There are a few things I require from a window manager. The first is that I need to be able to move or resize any window from anywhere within that window by using the mouse and a modifier key. In OSX, this is possible using afloat, with some paralyzing limitations: you can only use it with Cocoa apps (MacVim, Firefox, and Finder don't seem to work), and you can only resize from the bottom right corner regardless of where you click. I've yet to find a better solution.

Secondly, I need virtual desktops. Happily, OSX added virtual desktops at some point (and proceded to take all of the credit for it), and it's somewhat easy to make the keybindings for them fairly sane.
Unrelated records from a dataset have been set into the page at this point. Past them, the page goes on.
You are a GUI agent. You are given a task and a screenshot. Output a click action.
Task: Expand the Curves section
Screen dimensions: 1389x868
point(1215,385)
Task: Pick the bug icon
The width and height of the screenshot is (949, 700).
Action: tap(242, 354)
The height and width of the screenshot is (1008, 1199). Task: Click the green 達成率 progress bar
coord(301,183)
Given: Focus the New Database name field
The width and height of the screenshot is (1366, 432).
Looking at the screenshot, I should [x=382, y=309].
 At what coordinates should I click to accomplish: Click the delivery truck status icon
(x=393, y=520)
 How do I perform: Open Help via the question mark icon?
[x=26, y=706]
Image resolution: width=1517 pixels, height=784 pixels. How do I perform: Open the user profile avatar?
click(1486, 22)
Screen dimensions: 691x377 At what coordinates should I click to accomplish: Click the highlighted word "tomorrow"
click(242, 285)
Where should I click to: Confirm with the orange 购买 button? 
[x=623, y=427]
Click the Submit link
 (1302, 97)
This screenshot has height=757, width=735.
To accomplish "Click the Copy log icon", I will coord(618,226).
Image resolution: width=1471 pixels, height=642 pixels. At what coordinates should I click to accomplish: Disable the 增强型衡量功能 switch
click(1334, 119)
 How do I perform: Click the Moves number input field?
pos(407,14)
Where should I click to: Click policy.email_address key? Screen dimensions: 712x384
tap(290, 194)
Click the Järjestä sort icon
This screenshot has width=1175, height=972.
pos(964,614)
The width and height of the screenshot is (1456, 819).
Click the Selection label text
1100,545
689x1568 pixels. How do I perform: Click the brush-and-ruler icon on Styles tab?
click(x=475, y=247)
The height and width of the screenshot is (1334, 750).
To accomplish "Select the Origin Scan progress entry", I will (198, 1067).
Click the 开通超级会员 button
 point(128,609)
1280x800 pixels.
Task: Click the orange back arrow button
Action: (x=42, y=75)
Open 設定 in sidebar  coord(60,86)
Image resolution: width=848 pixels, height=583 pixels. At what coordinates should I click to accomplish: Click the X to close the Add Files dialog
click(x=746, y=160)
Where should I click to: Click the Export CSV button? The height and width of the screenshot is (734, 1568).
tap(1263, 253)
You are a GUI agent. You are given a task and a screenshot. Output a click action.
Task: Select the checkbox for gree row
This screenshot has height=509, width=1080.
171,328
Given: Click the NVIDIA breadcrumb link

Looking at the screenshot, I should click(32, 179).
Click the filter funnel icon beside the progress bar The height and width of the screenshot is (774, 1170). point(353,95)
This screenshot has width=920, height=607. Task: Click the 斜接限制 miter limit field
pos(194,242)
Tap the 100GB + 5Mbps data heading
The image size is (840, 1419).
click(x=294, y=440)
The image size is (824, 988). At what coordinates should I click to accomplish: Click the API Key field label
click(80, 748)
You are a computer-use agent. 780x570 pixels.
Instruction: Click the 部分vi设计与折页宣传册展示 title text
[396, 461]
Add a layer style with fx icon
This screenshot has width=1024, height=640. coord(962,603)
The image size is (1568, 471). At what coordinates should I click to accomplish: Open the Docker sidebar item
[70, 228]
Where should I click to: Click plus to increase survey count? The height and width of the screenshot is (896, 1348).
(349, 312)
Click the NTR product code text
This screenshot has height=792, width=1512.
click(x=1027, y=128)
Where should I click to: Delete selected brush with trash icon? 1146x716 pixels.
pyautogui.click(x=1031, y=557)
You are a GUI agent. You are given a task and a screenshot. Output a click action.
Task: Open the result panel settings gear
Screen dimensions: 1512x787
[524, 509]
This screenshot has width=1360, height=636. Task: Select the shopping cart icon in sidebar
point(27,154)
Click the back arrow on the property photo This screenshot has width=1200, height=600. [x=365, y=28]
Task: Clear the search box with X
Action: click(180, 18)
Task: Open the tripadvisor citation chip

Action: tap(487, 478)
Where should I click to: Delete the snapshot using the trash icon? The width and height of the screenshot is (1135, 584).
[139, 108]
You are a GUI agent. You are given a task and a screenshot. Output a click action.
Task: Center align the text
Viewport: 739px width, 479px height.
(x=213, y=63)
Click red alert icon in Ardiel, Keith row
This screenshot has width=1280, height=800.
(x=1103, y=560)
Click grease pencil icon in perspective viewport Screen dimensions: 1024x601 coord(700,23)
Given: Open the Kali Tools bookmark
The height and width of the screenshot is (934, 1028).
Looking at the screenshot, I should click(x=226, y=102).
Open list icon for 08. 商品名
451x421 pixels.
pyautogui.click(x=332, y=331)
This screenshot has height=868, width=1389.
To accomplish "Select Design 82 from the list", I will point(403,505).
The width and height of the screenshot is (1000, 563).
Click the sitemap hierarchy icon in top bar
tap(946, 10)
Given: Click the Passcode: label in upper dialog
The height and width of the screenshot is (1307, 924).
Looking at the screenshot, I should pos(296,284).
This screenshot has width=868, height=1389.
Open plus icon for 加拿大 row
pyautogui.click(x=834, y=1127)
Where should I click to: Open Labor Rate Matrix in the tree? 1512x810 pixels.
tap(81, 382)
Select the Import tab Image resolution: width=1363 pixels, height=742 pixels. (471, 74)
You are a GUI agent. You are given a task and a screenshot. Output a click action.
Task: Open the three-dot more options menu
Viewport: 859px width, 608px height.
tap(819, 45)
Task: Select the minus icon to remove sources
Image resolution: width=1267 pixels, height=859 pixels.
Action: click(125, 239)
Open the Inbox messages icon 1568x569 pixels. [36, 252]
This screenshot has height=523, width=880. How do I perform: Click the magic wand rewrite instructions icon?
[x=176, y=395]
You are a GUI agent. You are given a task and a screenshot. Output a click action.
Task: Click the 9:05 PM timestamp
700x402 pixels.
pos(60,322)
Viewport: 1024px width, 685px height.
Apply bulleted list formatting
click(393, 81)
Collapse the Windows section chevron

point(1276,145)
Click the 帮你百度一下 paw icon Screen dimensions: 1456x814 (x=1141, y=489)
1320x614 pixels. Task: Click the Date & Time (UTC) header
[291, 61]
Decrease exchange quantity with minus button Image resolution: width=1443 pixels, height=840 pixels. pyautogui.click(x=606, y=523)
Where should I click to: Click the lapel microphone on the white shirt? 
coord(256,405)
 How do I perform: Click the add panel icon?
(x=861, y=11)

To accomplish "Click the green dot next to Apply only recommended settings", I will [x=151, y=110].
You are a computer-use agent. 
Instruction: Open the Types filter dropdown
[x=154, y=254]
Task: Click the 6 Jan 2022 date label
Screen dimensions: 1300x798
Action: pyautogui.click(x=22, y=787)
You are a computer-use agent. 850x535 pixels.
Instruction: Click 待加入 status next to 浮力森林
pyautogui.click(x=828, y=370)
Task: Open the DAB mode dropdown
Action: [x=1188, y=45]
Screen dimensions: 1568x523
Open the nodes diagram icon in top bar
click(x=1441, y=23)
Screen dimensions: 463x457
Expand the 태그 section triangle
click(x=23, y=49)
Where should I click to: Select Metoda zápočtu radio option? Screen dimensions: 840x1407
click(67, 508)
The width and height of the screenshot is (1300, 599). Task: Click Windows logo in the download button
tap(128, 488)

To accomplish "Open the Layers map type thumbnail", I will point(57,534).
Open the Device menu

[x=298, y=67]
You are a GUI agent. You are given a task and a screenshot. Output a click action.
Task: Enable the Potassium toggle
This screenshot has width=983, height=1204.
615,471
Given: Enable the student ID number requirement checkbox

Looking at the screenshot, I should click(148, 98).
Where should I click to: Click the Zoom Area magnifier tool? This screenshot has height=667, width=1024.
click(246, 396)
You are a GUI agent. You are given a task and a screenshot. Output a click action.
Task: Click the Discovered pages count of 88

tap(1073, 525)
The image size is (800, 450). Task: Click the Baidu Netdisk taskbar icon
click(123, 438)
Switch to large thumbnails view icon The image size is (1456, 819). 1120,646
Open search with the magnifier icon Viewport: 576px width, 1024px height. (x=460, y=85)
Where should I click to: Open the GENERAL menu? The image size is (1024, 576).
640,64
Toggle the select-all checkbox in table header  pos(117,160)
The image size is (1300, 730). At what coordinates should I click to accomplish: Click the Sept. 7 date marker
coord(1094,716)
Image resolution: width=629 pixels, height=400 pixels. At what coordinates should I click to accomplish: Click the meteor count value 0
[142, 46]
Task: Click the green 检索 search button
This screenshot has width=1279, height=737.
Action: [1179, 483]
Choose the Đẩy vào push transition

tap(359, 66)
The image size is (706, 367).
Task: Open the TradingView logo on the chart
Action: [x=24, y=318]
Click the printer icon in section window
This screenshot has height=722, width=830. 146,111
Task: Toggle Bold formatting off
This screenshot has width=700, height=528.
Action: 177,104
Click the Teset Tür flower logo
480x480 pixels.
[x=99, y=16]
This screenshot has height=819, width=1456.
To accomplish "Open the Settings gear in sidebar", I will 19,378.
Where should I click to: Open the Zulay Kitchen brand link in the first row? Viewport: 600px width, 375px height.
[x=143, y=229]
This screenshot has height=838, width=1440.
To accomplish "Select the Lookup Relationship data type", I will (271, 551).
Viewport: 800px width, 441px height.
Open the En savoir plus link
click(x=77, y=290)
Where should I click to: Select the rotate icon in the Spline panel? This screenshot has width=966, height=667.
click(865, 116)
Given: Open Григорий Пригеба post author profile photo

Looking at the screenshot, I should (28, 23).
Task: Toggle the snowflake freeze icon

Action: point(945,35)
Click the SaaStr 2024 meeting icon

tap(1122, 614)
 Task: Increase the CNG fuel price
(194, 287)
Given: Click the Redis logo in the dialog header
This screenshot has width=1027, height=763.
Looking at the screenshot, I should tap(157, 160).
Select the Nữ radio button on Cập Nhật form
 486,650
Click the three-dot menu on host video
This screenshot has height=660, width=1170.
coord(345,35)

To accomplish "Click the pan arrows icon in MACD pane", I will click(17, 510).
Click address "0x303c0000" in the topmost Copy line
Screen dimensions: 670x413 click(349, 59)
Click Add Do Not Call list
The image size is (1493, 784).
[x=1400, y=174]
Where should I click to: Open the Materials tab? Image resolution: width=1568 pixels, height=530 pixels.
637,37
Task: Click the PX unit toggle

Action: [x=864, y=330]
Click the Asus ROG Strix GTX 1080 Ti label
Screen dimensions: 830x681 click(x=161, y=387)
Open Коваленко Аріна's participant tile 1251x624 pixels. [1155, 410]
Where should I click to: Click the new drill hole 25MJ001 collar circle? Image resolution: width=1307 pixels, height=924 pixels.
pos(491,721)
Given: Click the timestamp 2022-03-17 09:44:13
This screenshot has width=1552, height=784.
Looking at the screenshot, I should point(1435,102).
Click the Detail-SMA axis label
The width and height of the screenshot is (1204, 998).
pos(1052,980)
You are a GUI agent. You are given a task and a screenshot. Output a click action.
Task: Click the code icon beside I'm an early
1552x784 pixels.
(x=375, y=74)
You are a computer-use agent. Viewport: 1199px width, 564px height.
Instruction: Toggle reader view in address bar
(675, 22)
Unfortunately, there's no way to move windows between spaces without using the mouse, which makes it almost completely useless.

But I can live with the limitation that moving windows from desktop to desktop is difficult; I can get into the habit of carefully setting up each space for its particular purpose. However, when you switch between spaces, the current application's windows gain focus. So if you have a terminal open on all spaces, and you focus a terminal in one space, then switch spaces, the terminal gets focus and comes to the top. Worse, sometimes windows gain focus but do not come to the top, which is extremely confusing for an OS that does not have focus-follows-mouse.

This makes it extremely difficult to use spaces at all. Even my meticulously set up space, with windows layered just as I need them, maximizing the visibility of important information, gets trampled when an application focus event brings all of its windows to the top. Virtual Desktops work best when they encapsulate different activities, but spaces are a veneer on top of OSX's application-centric focus model; in reality, OSX changes the focus on the other space to the terminal when you give any terminal focus on any space, not upon switching.

Conceptually, I don't find this model as a way of organizing windows to be particularly useful. If I want to focus on a single terminal, I don't necessarily want all of my terminals to cover everything else. Often, this gets in the way, and I've found myself using tabs (which I like less than windows) in order to avoid a bunch of terminals obscuring everything when I switch application focus between terminal and non.

Because spaces don't actually compartmentalize anything, if I click the chrome icon to open a new browser window on a pristine space that has none, it merely focuses the application, leaving me with a menu bar and no windows. If i click the icon again, a preference of mine switches to a space with an active window. Upsettingly, this is not just the behavior of the dock; using spotlight to "launch" chrome in this case does the same thing.

Some of these gripes are related to behaviors that I've learned in the linux world that do not translate well to OSX. But the focus gripe isn't one of them. The way it works in OSX has no redeeming qualities and is a constant frustration, even one month on.